At the beginning of his ministry, Jesus read from the Book of Isaiah, 61:1:
The Spirit of the Sovereign LORD is on me, because the LORD has anointed me to preach good news to the poor. He has sent me to bind up the brokenhearted, to proclaim freedom for the captives and release from darkness for the prisoners
That’s not a message my friend has heard much in her current church for quite awhile, and it’s absence has been keenly felt by her…and others.
She has decided that the atmosphere there is toxic and she must find a place where grace is emphatically preached and practiced. She hopes to find it in a United Methodist congregation in the community where she lives. She has had previous experience with Methodism, and I have had a role in helping her to discover a much more gracious God than her guilt and despair oppressed soul had dared to imagine. So, she’s going to give the UMC a try.
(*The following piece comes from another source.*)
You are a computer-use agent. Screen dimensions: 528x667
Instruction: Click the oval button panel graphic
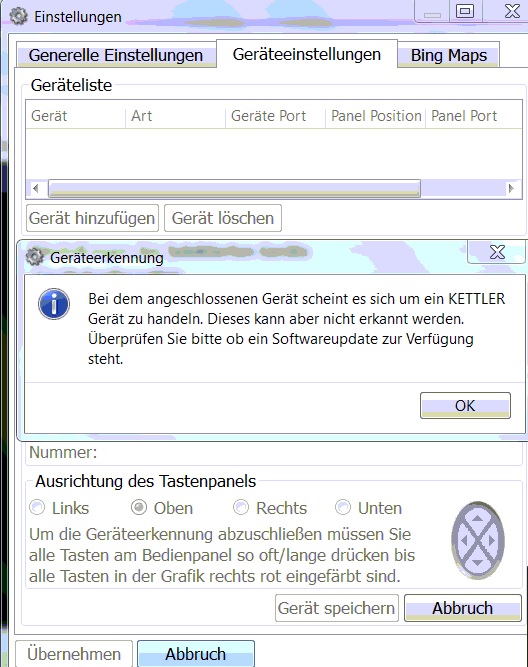coord(478,540)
She finds herself frustrated by this, because she prefers a more ordered and liturgical form of worship than most UMCs practice, and that structure has been important to her. But far more important, is the Good News of God’s relentless grace! So some trade-offs may have to be made. She may have to sacrifice some of the form of worship she has found helpful, in order to better celebrate the grace she has found to be essential.
She lives too far from here, so Union UMC is not in a position to be that church for her. But, I would hope that when (not, if) others like her, come to our church, they will discover the amazing and saving grace of a God whose love for us, inspires us to goodness and fills us with hope.
Should they become United Methodists, that will be great. Even if they do so with some reluctance. But far more important, I hope and pray that they will become followers of Jesus, in whom grace found flesh.